Do these procedures work? Like any other type of cosmetic surgery, results can be excellent or disastrous. Genital rejuvenation is still relatively new, and no good data exits on the number or women who get these procedures, complication rates, or how satisfied they felt with their results. For example, Thomas G. Stovall, a former president of the Society of Gynecologic Surgeons, states “there is absolutely zero scientific literature that supports … the notion that firing a laser of any kind will tighten the [vaginal] muscles.” Many women say they seek out these procedures to enhance their sexual experiences, but no research supports claims of increased sexual satisfaction. Importantly, experts say that perceived sexual enhancement as a result of genital reconstruction may be attributed in part to the psychological reaction to the surgery, rather than to physical changes from the surgery itself. Dennis Sugrue, former president of the American Association of Sex Educators, says that, “… before even considering an invasive procedure like vaginal tightening surgery, it’s absolutely critical for a woman to consult with a sexual health professional to make sure that the cause of the sexual dissatisfaction is thoroughly assessed and diagnosed.” Noninvasive treatment procedures should first be employed. Only if all of those steps are taken and fail to bring about satisfaction should surgery even be considered.
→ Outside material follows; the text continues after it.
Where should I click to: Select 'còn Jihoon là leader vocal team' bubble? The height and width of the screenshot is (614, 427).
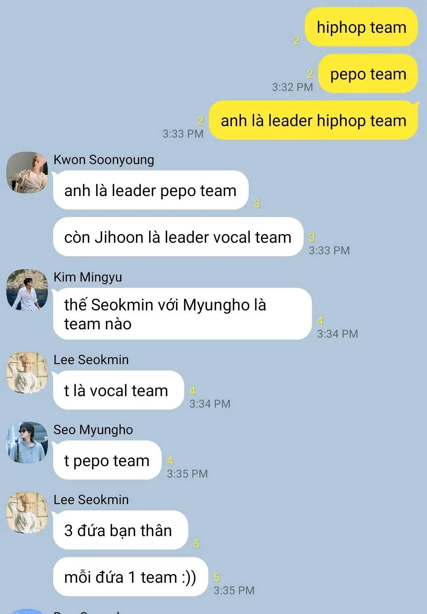[178, 237]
Whether genital plastic surgery will ever become as popular and acceptable as other forms of plastic surgery remains to be seen. The rising rates of cosmetic surgeries suggest that women are more willing than ever to take risks to enhance themselves. Though “genital rejuvenation” may not be fully in the mainstream today, it may well be in the future. And, if so, what will plastic surgeons come up with next?